Soil CO 2 efflux from two mountain forests in the eastern Himalayas, Bhutan: components and controls

Abstract. The biogeochemistry of mountain forests in the Hindu Kush Himalaya range is poorly studied, although climate change is expected to disproportionally affect the region. We measured the soil CO 2 efflux ( R s ) at a high-elevation (3260 m) mixed forest and a lower-elevation (2460 m) broadleaf forest in Bhutan, eastern Himalayas, during 2015. Trenching was applied to estimate the contribution of autotrophic ( R a ) and heterotrophic ( R h ) soil respiration. The temperature ( Q 10 ) and the moisture sensitivities of R h were determined under controlled laboratory conditions and were used to model R h in the field. The higher-elevation mixed forest had a higher standing tree stock, reflected in higher soil C stocks and basal soil respiration. Annual R s was similar between the two forest sites (14.5 ± 1.2 t C ha −1 for broadleaf; 12.8 ± 1.0 t C ha −1 for mixed). Modelled annual contribution of R h was  ∼  65 % of R s at both sites with a higher heterotrophic contribution during winter and lower contribution during the monsoon season.

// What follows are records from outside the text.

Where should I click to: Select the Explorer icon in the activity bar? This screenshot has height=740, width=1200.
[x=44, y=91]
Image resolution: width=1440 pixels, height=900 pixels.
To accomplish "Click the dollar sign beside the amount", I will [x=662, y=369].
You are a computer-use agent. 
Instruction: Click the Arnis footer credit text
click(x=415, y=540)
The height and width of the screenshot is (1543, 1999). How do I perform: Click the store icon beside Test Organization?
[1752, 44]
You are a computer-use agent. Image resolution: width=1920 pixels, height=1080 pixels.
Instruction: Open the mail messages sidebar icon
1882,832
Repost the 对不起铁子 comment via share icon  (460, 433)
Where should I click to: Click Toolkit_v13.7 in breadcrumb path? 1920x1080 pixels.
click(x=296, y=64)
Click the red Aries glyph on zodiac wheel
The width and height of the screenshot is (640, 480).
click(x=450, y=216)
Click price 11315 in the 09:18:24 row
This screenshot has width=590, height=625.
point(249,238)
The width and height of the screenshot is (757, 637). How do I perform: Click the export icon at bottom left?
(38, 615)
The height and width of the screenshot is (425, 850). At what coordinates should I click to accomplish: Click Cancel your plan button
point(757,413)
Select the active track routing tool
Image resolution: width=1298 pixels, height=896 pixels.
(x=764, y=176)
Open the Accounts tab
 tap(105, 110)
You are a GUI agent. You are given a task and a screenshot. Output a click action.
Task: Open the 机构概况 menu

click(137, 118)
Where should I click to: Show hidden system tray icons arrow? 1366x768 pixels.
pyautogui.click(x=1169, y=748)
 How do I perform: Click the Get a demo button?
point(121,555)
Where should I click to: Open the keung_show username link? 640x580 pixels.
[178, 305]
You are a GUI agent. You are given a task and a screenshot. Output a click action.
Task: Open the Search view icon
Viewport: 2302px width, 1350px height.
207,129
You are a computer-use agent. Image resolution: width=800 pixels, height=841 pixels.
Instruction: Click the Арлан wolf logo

R h , estimated from trenching, was in the range of modelled R h but showed higher temporal variability. The measured temperature sensitivity of R h was similar at the mixed and broadleaf forest sites ( Q 10 2.2–2.3) under intermediate soil moisture but decreased ( Q 10 1.5 at both sites) in dry soil. R s closely followed the annual course of field soil temperature at both sites. Covariation between soil temperature and moisture (cold dry winters and warm wet summers) was likely the main cause for this close relationship. Under the prevailing weather conditions, a simple temperature-driven model was able to explain more than 90 % of the temporal variation in R s . A longer time series and/or experimental climate manipulations are required to understand the effects of eventually occurring climate extremes such as monsoon failures.